Que ce soit pour nous révéler un monde que nous ne pouvons pas observer : celui des cellules ou des microorganismes, ou pour nous faire voir ce que nous ne prenons pas le temps de regarder : le coeur d’une fleur, les photographes qui s’intéressent à l’infiniment petit nous ouvrent à la beauté du monde, celle qui est à notre portée. Prenons le temps en cette fin d’année de répondre à cette invitation.
Une fleur aussi ordinaire qu’un pissenlit devient une peinture surréaliste, une moisissure sur une tomate devient belle au point qu’on voudrait la toucher. Ce qui annonce la mort est beau : une cellule cancéreuse.
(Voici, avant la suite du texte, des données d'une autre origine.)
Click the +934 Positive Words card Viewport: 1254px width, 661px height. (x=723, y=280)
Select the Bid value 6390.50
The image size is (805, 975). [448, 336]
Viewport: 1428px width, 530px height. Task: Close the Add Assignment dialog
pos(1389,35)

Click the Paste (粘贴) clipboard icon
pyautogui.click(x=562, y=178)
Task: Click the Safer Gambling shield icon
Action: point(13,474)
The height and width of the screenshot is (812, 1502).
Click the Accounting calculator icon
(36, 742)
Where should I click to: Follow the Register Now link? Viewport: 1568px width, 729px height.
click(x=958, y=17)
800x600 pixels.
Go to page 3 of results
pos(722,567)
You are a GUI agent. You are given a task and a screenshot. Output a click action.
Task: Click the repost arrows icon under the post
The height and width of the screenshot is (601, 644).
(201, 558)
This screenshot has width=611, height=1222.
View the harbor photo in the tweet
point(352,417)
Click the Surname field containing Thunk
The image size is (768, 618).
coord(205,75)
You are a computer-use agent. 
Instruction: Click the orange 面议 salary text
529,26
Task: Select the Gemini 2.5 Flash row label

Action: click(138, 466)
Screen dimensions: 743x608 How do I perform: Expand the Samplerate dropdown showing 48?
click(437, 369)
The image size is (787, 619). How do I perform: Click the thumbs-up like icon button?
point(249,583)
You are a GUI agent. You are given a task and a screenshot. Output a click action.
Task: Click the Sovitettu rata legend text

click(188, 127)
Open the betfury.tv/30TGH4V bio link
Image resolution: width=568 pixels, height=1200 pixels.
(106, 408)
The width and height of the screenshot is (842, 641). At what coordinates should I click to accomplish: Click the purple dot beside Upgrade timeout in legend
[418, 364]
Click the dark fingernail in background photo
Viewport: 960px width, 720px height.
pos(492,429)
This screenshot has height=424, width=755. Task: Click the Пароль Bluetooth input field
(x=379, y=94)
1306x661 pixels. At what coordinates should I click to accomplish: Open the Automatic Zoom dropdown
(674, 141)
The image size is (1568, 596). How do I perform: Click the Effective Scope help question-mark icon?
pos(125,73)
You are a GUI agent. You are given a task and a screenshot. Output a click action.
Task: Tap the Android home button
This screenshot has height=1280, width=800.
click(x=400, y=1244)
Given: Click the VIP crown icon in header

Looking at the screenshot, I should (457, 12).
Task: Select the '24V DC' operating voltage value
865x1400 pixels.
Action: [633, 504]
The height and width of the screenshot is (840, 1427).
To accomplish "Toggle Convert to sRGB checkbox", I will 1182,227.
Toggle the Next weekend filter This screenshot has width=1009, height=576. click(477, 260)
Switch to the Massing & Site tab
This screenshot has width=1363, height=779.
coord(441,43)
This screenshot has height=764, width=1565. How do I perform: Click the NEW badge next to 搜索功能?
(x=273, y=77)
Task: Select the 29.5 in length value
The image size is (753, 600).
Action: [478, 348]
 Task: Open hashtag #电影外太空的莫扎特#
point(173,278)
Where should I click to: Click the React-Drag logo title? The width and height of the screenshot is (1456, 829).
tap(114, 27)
L’histoire de la microphotographie est intimement liée à celle de la science. Elle naît au milieu du XIXème siècle avec le professeur Richard Hill Norris qui photographie en 1850 le sang des grenouilles. Il invente une assiette photographique qui sera par la suite améliorée et commercialisée. Parallèlement en France, René Dagron invente le microfilm, c’est à dire l’art de fixer sur un très petit support des images – paysages ou portraits. C’est ainsi que la photographie devient portative, pouvant se fixer dans les médaillons, et intéressant beaucoup les milieux des renseignements.
Avec le développement des microscopes et la numérisation, cette pratique disparaît et la microphotographie devient l’art de photographier ce que l’oeil nu ne perçoit pas et de le grossir sur papier ou sur écran. Les objectifs sont couplés avec un microscope.
Le photographe fait face à de nombreuses difficultés : faire une coupe de ce qu’il souhaite photographier quand ce sont des éléments qu’il peut manipuler et veiller à ne pas les abîmer. Il doit sans cesse faire preuve d’imagination pour isoler l’élément de manière à le rendre visible sous le microscope, ou directement sous l’objectif. Rendre la profondeur de champ est périlleux quand on ne possède pas de système 3D, et le bricolage est l’un des talents de tous les photographes de l’infiniment petit.
Dans cette discipline les scientifiques passeurs de savoir deviennent passeurs de beauté, artistes. Ce que Einstein considérait comme le point de départ de la recherche scientifique : le sentiment cosmique face à la beauté du monde, et l’imagination de l’artiste qu’il était. Mais ce sont aussi des artistes qui, s’intéressant à la beauté du monde, passent du côté scientifique pour comprendre ce qu’ils photographient.

C’est le cas de Gary Greenberg qui a obtenu un doctorat scientifique alors qu’il était photographe cinéaste et a mis au point des microscopes tridimensionnels de haute définition grâce auquel il a révélé la beauté des grains de sable et comment ils reflètent les particularités géologiques de la région. Les grains de sable grossis et pris en 3D redeviennent des coquillages ou des mini montagnes à eux tous seuls. L’infiniment petit contient l’infiniment grand. On ne s’étonnera pas que ce microscope ait été utilisé par la Nasa pour photographier le sol de la lune. La photographie devient alors un outil de compréhension pour les scientifiques, et la boucle est bouclée.
Ceux qui s’attardent à nous montrer ce qui se cache sous nos pieds, tout autour de nous, dans ce que nous mangeons et ce que nous foulons, font bien plus qu’un travail artistique ou scientifique : ils nous invitent à une véritable remise en question philosophique de notre manière d’habiter le monde, de le fouler ou de passer devant en regardant nos pieds. Voir comment est faite une toile d’araignée, une tumeur ou une moisissure, ce que nous considérons comme sale ou bon à détruire, nous remet en question sur nos critères esthétiques.
Le vivant est précieux dans chaque millimètre carré. L’ordinaire devient extraordinaire, la mort devient belle, l’inconnu devient compréhensible. Une invitation à nous émerveiller de ce qui est à côté de nous, tout autour de nous, à prendre conscience du précieux du vivant et à le protéger.